* **Task goal**: Reproduce the rows from the line with "This screenshot has width=662, height=560." up to and including the line with "tap(103, 261)", requests included, and shift every coordinate in the answers by -127.

* **Records for the task**:

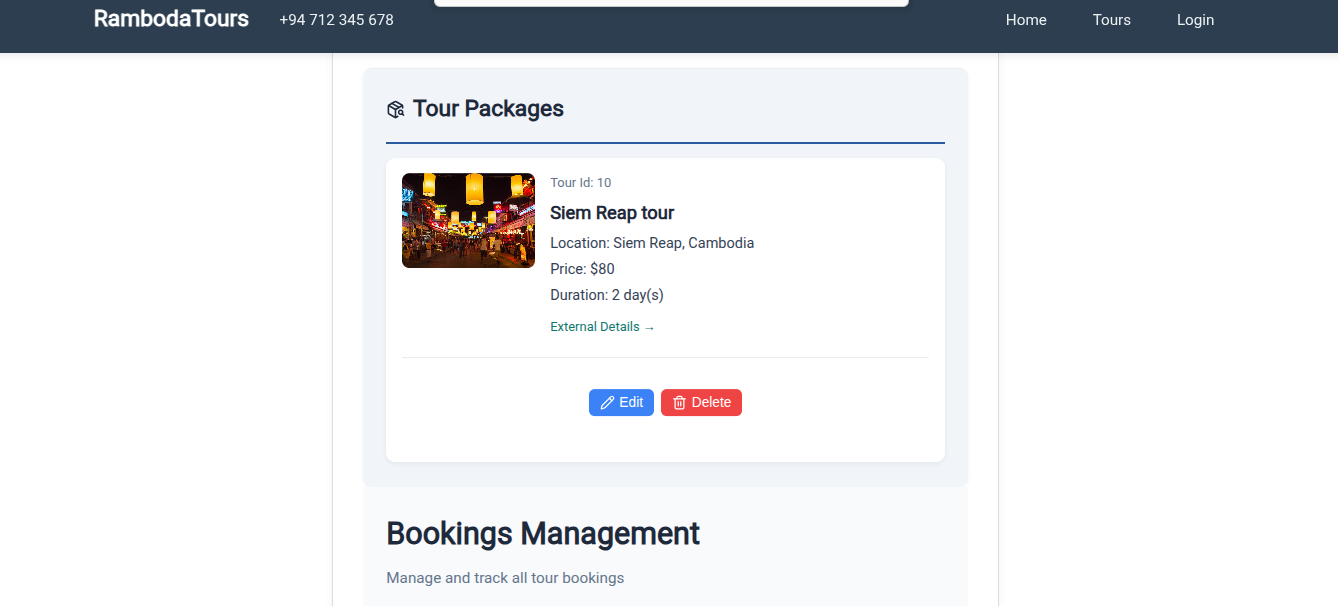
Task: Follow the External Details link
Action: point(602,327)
---
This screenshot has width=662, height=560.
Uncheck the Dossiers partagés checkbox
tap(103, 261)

* **Result**:
This screenshot has width=662, height=560.
Uncheck the Dossiers partagés checkbox
tap(-24, 134)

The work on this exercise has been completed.